### Given data
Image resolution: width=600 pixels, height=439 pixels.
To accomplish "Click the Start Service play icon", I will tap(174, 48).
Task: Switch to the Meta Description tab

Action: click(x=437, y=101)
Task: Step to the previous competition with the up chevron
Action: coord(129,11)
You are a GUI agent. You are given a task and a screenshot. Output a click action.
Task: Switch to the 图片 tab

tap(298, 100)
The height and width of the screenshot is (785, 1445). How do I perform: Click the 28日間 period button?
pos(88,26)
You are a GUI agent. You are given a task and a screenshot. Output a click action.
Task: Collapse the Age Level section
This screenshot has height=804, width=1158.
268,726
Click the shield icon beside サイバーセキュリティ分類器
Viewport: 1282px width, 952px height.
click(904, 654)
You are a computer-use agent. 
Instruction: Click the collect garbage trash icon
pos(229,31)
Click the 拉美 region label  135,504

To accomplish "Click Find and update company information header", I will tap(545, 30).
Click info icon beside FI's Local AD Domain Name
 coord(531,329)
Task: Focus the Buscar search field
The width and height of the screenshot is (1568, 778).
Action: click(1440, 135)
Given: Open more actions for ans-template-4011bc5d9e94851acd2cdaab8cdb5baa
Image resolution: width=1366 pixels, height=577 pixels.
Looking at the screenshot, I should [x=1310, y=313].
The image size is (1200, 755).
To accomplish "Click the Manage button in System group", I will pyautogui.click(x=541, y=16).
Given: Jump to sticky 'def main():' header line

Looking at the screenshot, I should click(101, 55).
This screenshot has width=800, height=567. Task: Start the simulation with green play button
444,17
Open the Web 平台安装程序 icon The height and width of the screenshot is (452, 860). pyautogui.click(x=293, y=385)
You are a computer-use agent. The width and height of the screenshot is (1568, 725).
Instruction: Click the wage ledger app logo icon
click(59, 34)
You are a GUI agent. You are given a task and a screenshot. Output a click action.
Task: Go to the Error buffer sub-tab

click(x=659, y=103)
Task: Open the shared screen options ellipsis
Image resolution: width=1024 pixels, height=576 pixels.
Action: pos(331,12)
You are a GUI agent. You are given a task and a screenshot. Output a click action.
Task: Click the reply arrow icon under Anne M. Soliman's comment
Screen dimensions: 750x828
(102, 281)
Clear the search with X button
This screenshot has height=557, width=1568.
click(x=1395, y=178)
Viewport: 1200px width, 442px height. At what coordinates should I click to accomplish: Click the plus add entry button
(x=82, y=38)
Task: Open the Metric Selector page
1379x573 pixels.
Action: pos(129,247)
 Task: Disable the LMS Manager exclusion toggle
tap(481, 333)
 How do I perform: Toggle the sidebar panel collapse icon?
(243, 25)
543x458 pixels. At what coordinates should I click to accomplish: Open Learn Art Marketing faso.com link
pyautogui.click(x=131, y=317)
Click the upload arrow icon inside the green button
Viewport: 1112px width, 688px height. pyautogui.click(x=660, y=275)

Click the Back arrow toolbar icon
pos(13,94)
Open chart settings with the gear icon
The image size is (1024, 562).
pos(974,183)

### Work instruction
In the listing, find all lines with the string "will" and copy them.

### Response box
To accomplish "Click the Start Service play icon", I will tap(174, 48).
To accomplish "Click Find and update company information header", I will tap(545, 30).
To accomplish "Click the Manage button in System group", I will pyautogui.click(x=541, y=16).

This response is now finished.